I had dinner with Emily at Fish & Co. Bugis last nite.
Abg Awie & Kak Ani joined us after they were done at the saloon.
I had a long long chat with Emily over a lot of issues.
I nearly break down while confiding in her. I felt so hurt & depressed.
Even along the journey to Bugis, while i was exchanging sms'es with Anna, i silently weep reading her replies till i get stares from people in the train.
Yesterday wasn't a good day in fact.
I was not in the best of mood.
The exchanged sms'es i had with him killed me.
For the first time in my life, i sensed somethin is not rite.
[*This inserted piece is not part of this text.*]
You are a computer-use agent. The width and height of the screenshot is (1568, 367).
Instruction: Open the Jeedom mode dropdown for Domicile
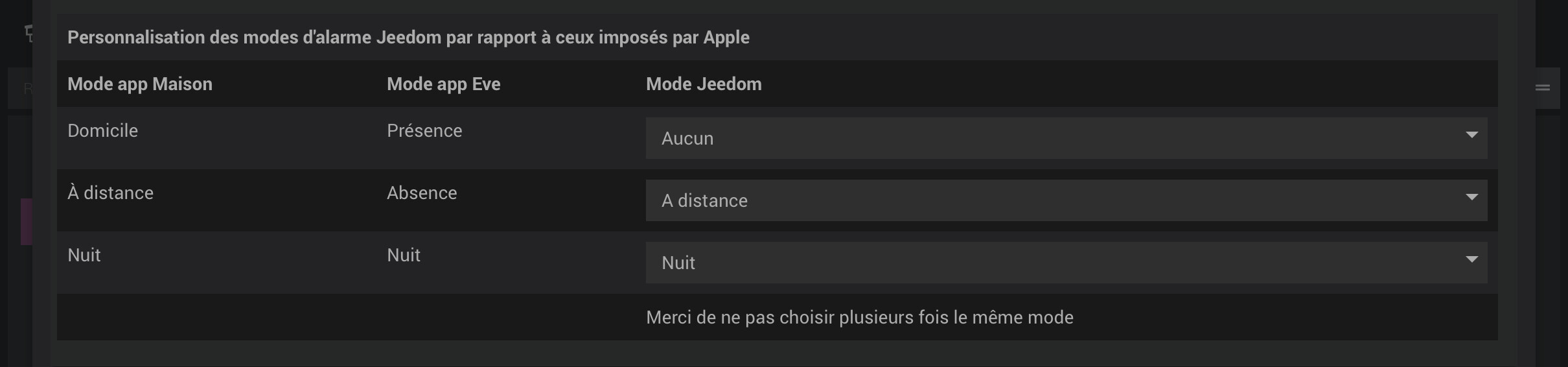(x=1066, y=138)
N for the very first time in my life too, i am giving up.
Yes, u heard it right, im giving up.
While im typing this, my heart is breaking and ya, im crying.
Cos saying tat im giving up is the most difficult thing to say.
But after sending those sms'es and i got no replies, i realise, its finally over.
I shouldn't hope anymore.
Before i went to bed last nite, i chatted over msn with again, two of my finest ladies.
I asked them, should i or should i not give up?
Anna told me to fight for wat i love, Emily told me never to give up hope.
But i see no ending to this.
I can never see things working out well again, for us.
He still blames me for everytin tat happened.
But yet, he still misses me.
Only God noes how much i suffered thru out the ordeal .
I sumhow feel like a beggar at times.
So i asked myself, till when i have to keep on hoping??
I am at the verge of breaking down anytime soon.
Tats y, i have to keep myself sane all this time.
I told Anna & Emily how bless i am having them around checking up on me each & everytime.
I cried while chatting over msn last nite till i excuse myself to bed, weeping to sleep.
I wake up with a head as heavy as a rock and i got no choice but to hail a cab to werk tis morning.
Like i say, im finally giving up.
Im waving my white flag up.
I dun think i can go on anymore cos i will only end up hurting myself.
Insyallah, time will heal all the pain away.
Of course, i can never erase the years of memories we shared.
Tats the only gift i have of us, our memories.
The beautiful white gown, my dream home and my cute little baby girl,
All tat will not come true now or anytime soon.
Its will forever will be my dream tat never will come true.
Soon enuff, i am gonna shut tis blog down as well.
I find its time i go private and built myself up again.
I have 200+ readers everyday, most of them knew how much pain i went thru ( minus ira & gang of course )
But tat 1 particular person tat reads, can never get the point.
Sumtimes strangers feel for u much more than ur own.
I have to agree with tat.
In time to come, this blog will be history as well.
Allah have better plans for me.
So please bless me people, cos i realli need lots of tat.
Excuse me as i make my way now.
Cos i need time to mend tis realli tattered heart of mine.